Корабль пал, врезался острым ножом в камень, образовав себе мрачный, темный склеп, поражающий разум. И долго вился в окрашенную чернотой высь густой дым. Он смешивался с ветром и разносился по долинам, унося с собой едкий запах гари, расплавленной стали и сгоревшей плоти. На «Рэнтефэк’сшторуме» не выжил никто. А наступившие сумерки озарялись снопами искр и пламени, долго вырывающимися из поврежденных коридоров.

Но яркая вспышка.

Гром.

И тяжелые, ядовитые капли сорвались вниз с характерным шумом, звенящим и шипящим, голодным и злым.
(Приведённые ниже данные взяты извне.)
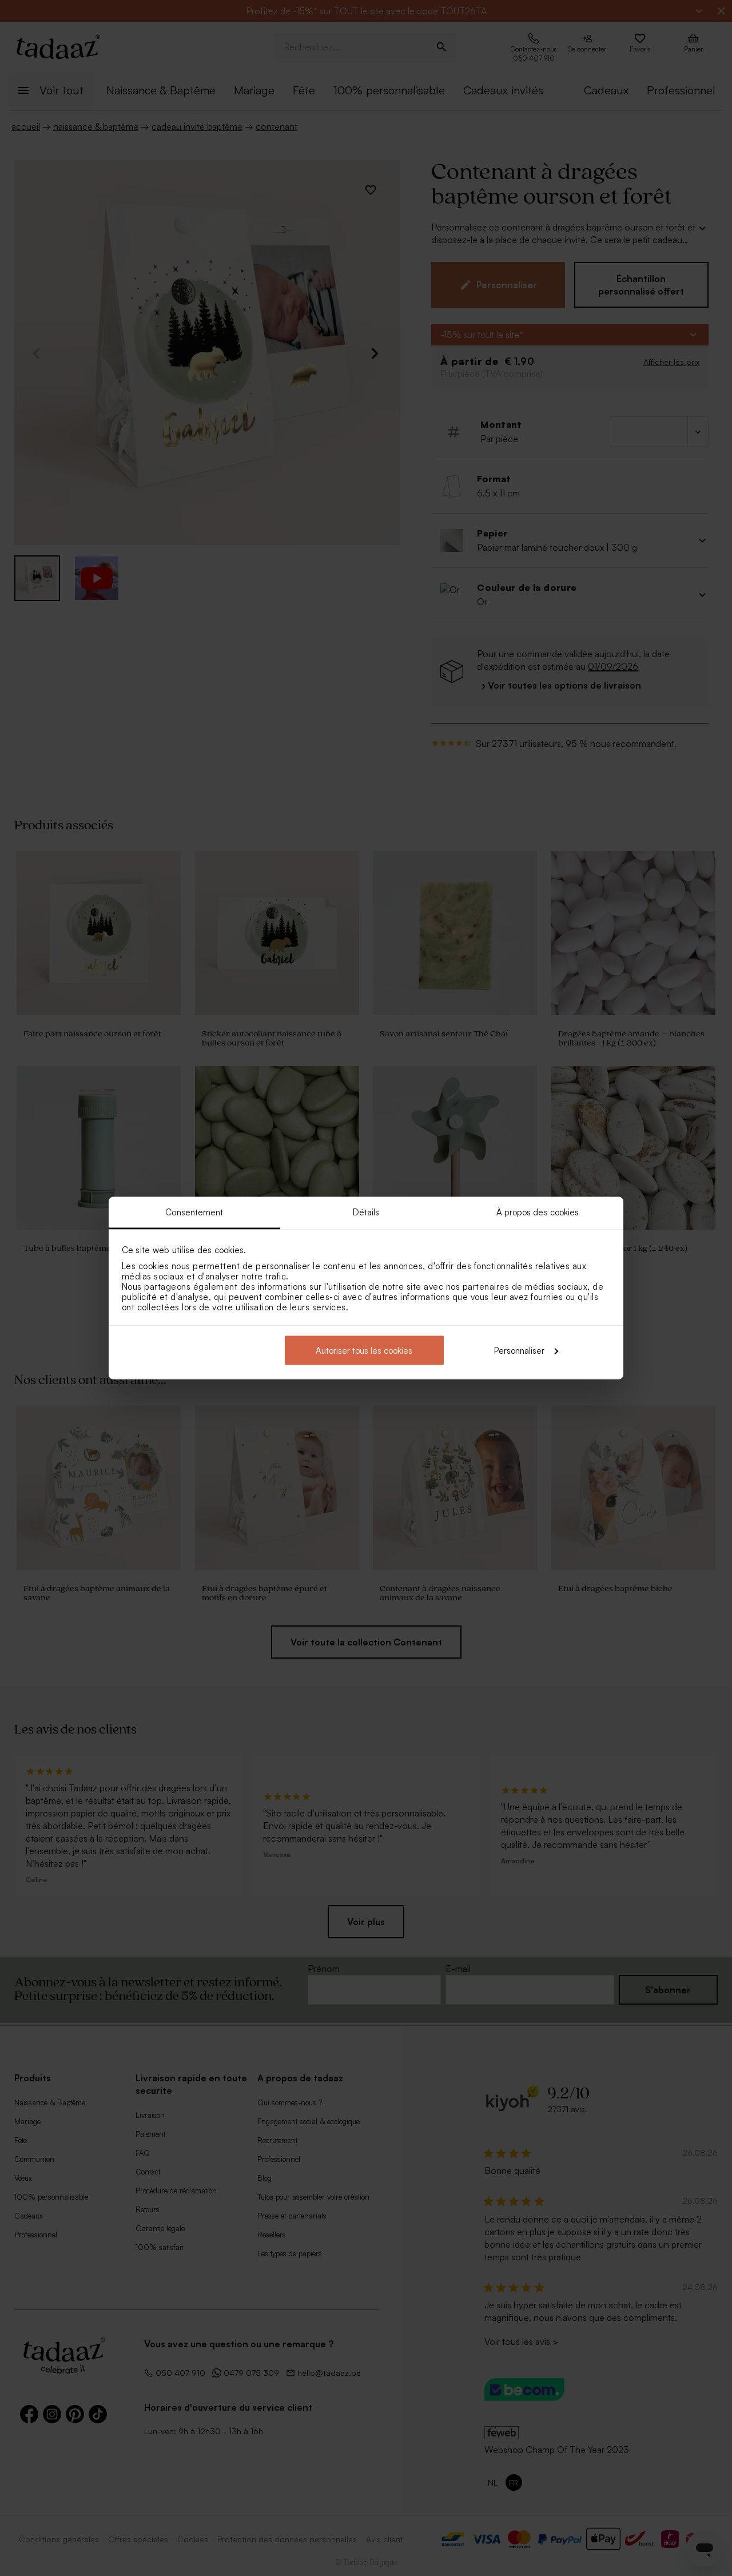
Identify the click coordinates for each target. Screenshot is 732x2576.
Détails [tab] (366, 1212)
Капли. Они сначала лились поодиночке, затем плотным и смертоносным полотном, накрыв собой едва живой и потревоженный мир Медроса V. Снова прогрохотал оглушительный раскат грома, он разрезал жгучий, раскаленный воздух, вынуждая в норах и расщелинах скал пробуждаться и выть в ответ ненасытных монстров, порожденных руками человеческих алхимиков. Огонь на корабле постепенно исчезал, а дым вскоре стал привычным и серым. Он совсем растворился в ядовитости и кислотности дикого, извращенного места. Только где-то под тоннами камня, под кораблем и трещинами, что пошли от его падения, еще слышался странный и неестественный шум, выдававший некое изменение или создание особого тайника – гробницы, чем-то напоминавшей опасные и скрытые от чужих глаз залы Орттуса. Вскоре исчез и он, позволяя торжествовать властью местному покою, жестокому и ненасытному. А следом потянулись долгие, немыслимо ядовитые годы и тысячелетия, в которых исчезли остатки памяти об уничтоженном мире и безжалостной мести божества, оставившем в живых лишь малую часть смертных, способных на восстановление и рождение новых, достойных знания Ди’ираиш.
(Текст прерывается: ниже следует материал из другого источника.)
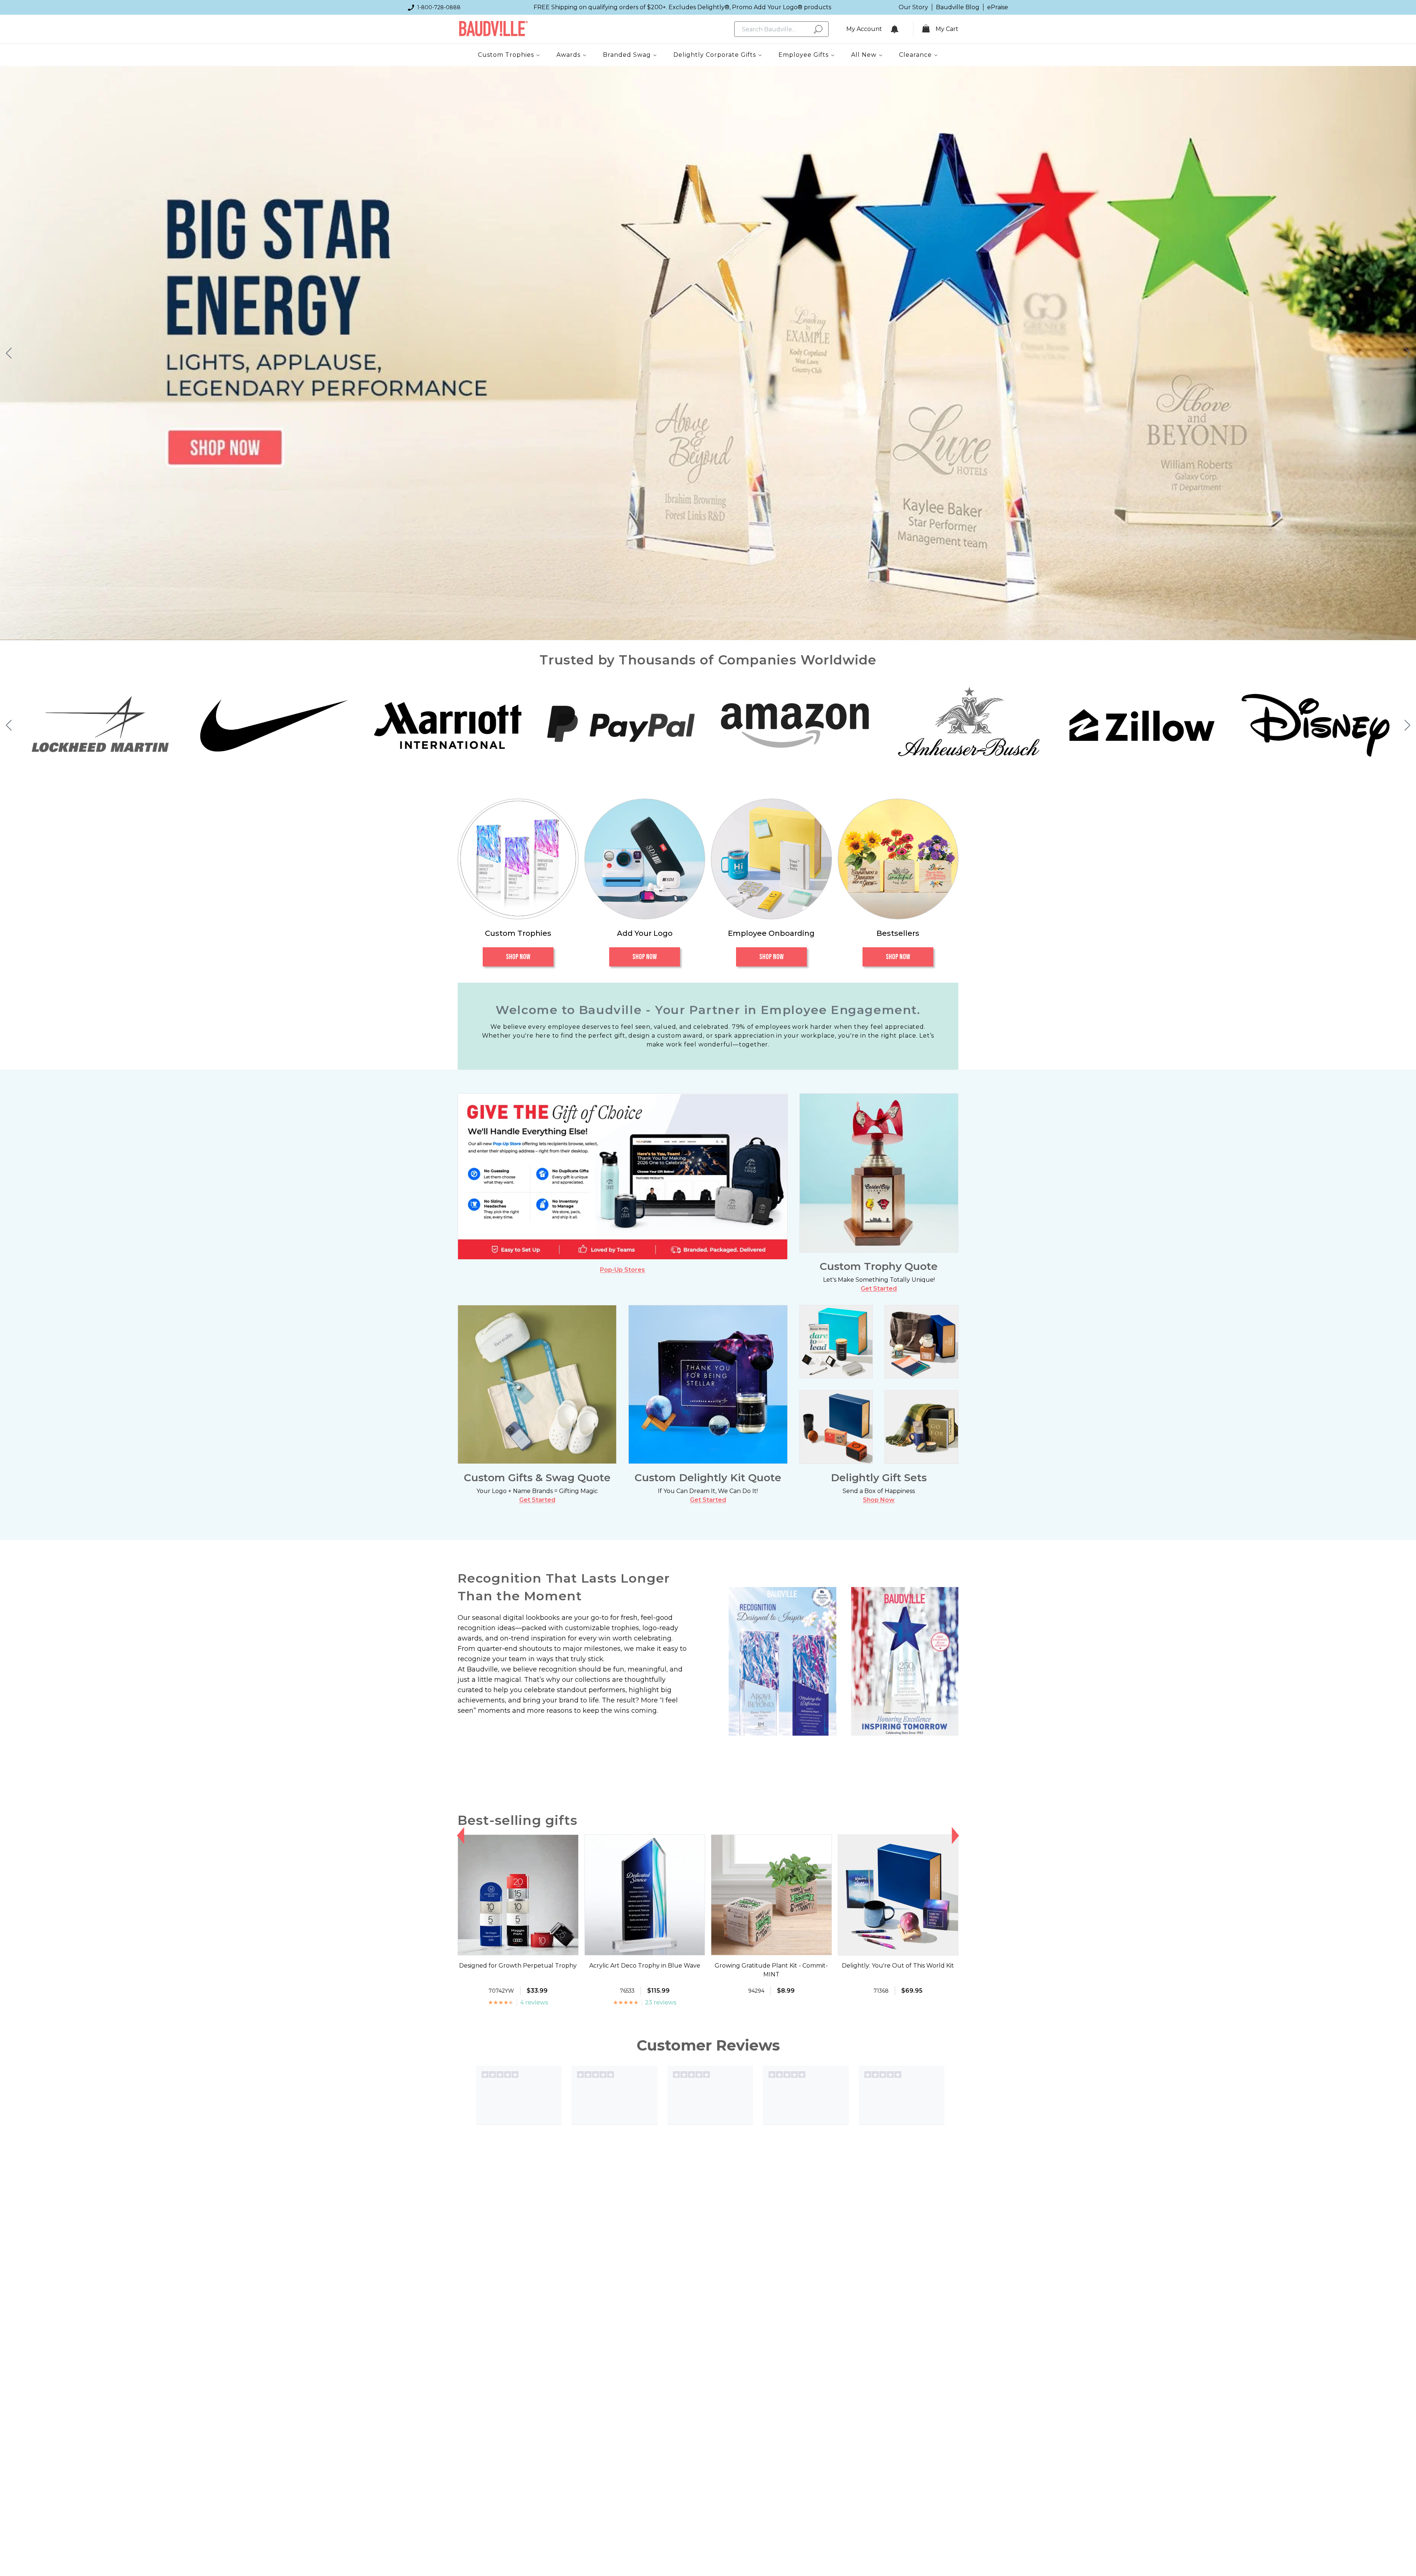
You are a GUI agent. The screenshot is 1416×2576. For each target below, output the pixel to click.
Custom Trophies (518, 933)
Жатва стихла, покрывая сгустки планет густым слоем пепла, а на Сакроасе зазвучали песнопения ликования, которые почувствовали все оставшиеся в живых во всех секторах Моей Великой Империи. Возник новый, недоступный для любопытных, но бесцельных странников меж плоскостями, мир. И именем ему стало имя Императора.

Инхаманум.

Кап! Дзынь дон!

Дзынь!

====== Заключение ======

Заключение

Гость молча провел указательным пальцем по выступающей кромке затейливого саркофага, в котором покоилось тело того, кто называл себя Инхаманум. Он задумчиво посмотрел внутрь гроба через странное, но совершенно прозрачное стекло и вздохнул, затем облокотился на край, постоял так пару секунд и подпер голову руками, снова вздохнул. Взгляд незваного путника никак не мог оторваться от плотно закрытых черных век бездыханного мужчины, но нарушить повисшую тишину он все никак не решался. Думал, терзался какими-то тяжелыми и болезненными мыслями, хмурился и кусал губы. Но ни разу его мысли не обратились к тому, чтобы предположить странную вещь – он сам ужасно чужд этому месту. Казалось бы, что его тело не выдается особой пухлостью и излишеством, но весь он виделся каким-то до невозможности теплым, мягким и уютным. Даже длинные и волнистые, почти до пола, искрящиеся в темноте, серебристые волосы с жемчужным отливом, без прикосновений ощущались шелковыми и пушистыми. Пухлые губы так и норовили изогнуться в улыбку, а глаза мерцали ярким, ласковым светом, подчеркивая необычные цвета – смесь фиолетового и золотого.